(Data entries)
== == ==
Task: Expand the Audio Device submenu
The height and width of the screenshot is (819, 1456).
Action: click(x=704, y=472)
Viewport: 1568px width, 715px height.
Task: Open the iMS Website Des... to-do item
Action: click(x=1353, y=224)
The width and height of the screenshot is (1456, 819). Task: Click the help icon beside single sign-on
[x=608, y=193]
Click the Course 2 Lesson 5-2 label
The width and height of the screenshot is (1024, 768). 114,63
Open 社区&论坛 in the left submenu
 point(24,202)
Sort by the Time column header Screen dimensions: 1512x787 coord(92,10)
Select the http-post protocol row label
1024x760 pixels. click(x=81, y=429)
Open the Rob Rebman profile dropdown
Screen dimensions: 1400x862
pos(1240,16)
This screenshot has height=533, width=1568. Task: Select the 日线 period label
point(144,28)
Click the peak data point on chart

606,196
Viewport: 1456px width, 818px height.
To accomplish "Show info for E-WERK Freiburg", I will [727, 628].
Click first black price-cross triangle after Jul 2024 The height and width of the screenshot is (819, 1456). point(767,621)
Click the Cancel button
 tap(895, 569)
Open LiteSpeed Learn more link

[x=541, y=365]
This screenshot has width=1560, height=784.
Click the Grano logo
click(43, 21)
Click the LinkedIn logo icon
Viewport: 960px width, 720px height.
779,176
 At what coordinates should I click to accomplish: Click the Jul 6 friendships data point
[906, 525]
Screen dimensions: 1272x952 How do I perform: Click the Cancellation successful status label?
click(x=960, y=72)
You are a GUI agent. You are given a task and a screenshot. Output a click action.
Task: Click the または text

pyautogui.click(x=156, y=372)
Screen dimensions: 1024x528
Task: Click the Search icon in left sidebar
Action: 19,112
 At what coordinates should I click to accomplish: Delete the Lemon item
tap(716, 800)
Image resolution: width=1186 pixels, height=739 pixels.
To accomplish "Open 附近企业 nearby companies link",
== == ==
Given request: Rewrite all of the records above, replacing "Grano logo" with "Grano wordmark" and leaving everything else unchanged.

Solution to the exercise:
Task: Expand the Audio Device submenu
The height and width of the screenshot is (819, 1456).
Action: click(x=704, y=472)
Viewport: 1568px width, 715px height.
Task: Open the iMS Website Des... to-do item
Action: click(x=1353, y=224)
The width and height of the screenshot is (1456, 819). Task: Click the help icon beside single sign-on
[x=608, y=193]
Click the Course 2 Lesson 5-2 label
The width and height of the screenshot is (1024, 768). 114,63
Open 社区&论坛 in the left submenu
 point(24,202)
Sort by the Time column header Screen dimensions: 1512x787 coord(92,10)
Select the http-post protocol row label
1024x760 pixels. click(x=81, y=429)
Open the Rob Rebman profile dropdown
Screen dimensions: 1400x862
pos(1240,16)
This screenshot has height=533, width=1568. Task: Select the 日线 period label
point(144,28)
Click the peak data point on chart

606,196
Viewport: 1456px width, 818px height.
To accomplish "Show info for E-WERK Freiburg", I will [727, 628].
Click first black price-cross triangle after Jul 2024 The height and width of the screenshot is (819, 1456). point(767,621)
Click the Cancel button
 tap(895, 569)
Open LiteSpeed Learn more link

[x=541, y=365]
This screenshot has width=1560, height=784.
Click the Grano wordmark
click(43, 21)
Click the LinkedIn logo icon
Viewport: 960px width, 720px height.
779,176
 At what coordinates should I click to accomplish: Click the Jul 6 friendships data point
[906, 525]
Screen dimensions: 1272x952 How do I perform: Click the Cancellation successful status label?
click(x=960, y=72)
You are a GUI agent. You are given a task and a screenshot. Output a click action.
Task: Click the または text

pyautogui.click(x=156, y=372)
Screen dimensions: 1024x528
Task: Click the Search icon in left sidebar
Action: 19,112
 At what coordinates should I click to accomplish: Delete the Lemon item
tap(716, 800)
Image resolution: width=1186 pixels, height=739 pixels.
To accomplish "Open 附近企业 nearby companies link",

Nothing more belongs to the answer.